Startup to launch micro server for Web clients

A California-based startup called Commendo on Monday will announce client software designed to speed up enterprise applications on the Web.

A Californian startup called Commendo Software on Monday unveiedl new software created to speed up the performance of Web-based enterprise applications.

Called the Commendo Virtual Foundation, the software is designed to eliminate a number of the connection problems that slow down Web-based applications. Using design techniques borrowed from the microprocessor world, Commendo has developed a way to move some of the processing typically done by servers over to the desktop, using a small piece of client software called a micro server.

The micro server improves connectivity between the browser and Web applications and can reduce common annoyances such as "page not found" errors and DNS (Domain Name System) lookup problems. "If you're dealing with data, you cannot handle all of these unpredictable results," said Reynaldo Gil, chairman and chief executive officer of the six-person startup.

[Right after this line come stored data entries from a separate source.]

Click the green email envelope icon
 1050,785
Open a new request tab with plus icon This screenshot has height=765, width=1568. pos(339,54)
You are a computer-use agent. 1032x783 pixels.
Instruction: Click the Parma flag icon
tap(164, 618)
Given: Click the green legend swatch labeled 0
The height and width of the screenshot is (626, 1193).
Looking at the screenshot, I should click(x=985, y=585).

"We've had to write code using some very intelligent techniques, and we've had to create algorithms," Gil said. "We've been able to systematically close the holes in a lot of these behaviors that cause these problems."

Micro server clients are configured using Microsoft's Active Directory and managed with products such as Microsoft System Management Server (SMS), he said.

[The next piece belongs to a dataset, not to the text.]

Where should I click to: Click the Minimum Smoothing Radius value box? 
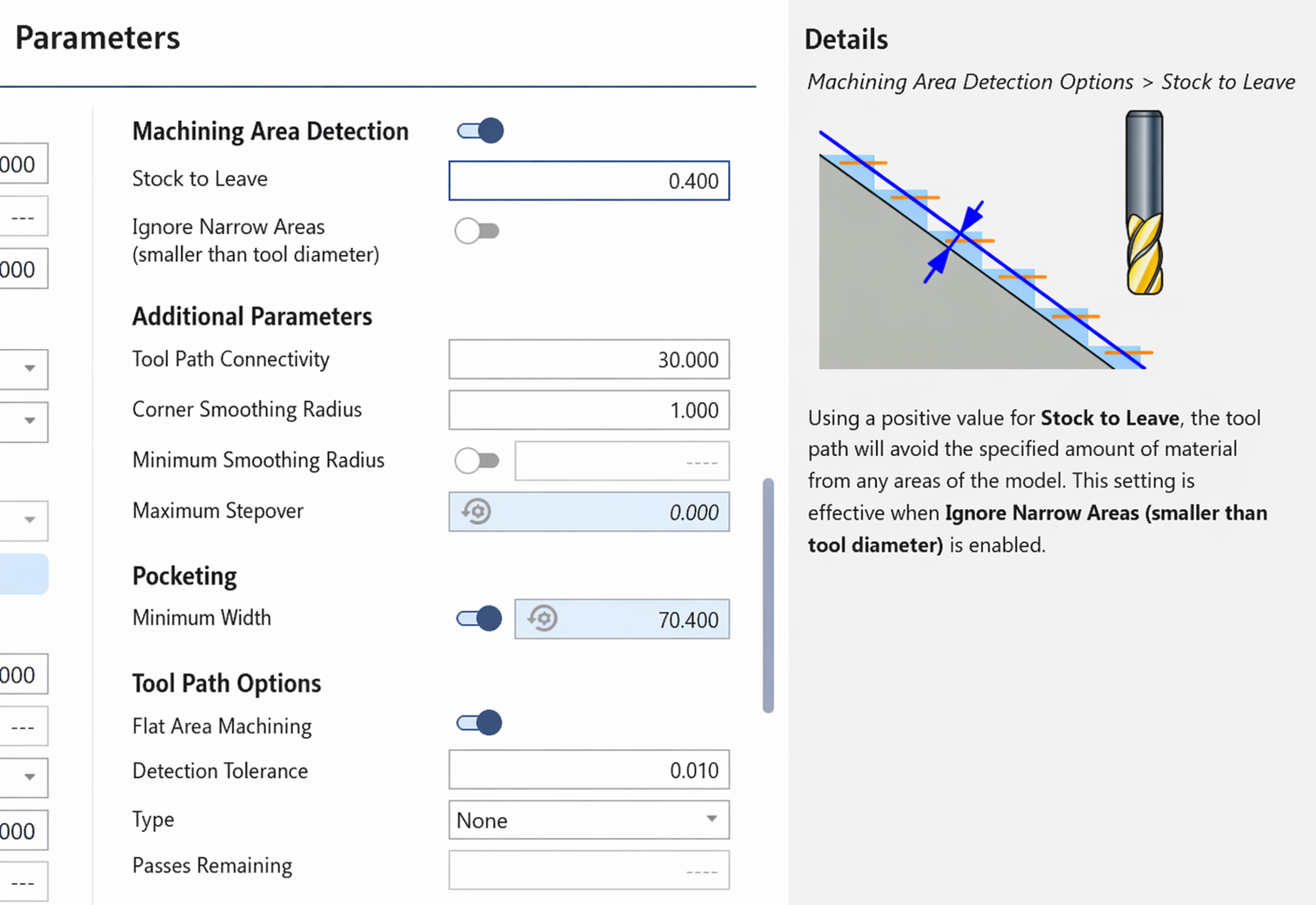coord(622,461)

The company is secretive about how exactly its micro server works, in part because it is in the process of filing patent applications for its technology, Gil said. Ultimately, the 150K byte micro server could be run on a specialized microprocessor, he said.

"Commendo has worked out a way of shrinking down the Web stack in order to run the Web layer of an application, complete with read-only information, on a PC, behind the firewall," said John Abbott, chief analyst with The 451 Group, in an e-mail interview.

One version of the Virtual Foundation software lets database-oriented applications work with clients even without a network connection. Using Commendo's software, a user could, for example, begin filling out a form on an ERP (enterprise resource planning) application, disconnect from the network, and then reconnect to submit the form.

"It's very early days, but the approach offers some interesting possibilities for running rich clients on the desktop," Abbott said.

Commando's Virtual Foundation costs US$200 per client. The version that allows disconnected use sells for US$500 per client. The software is available immediately.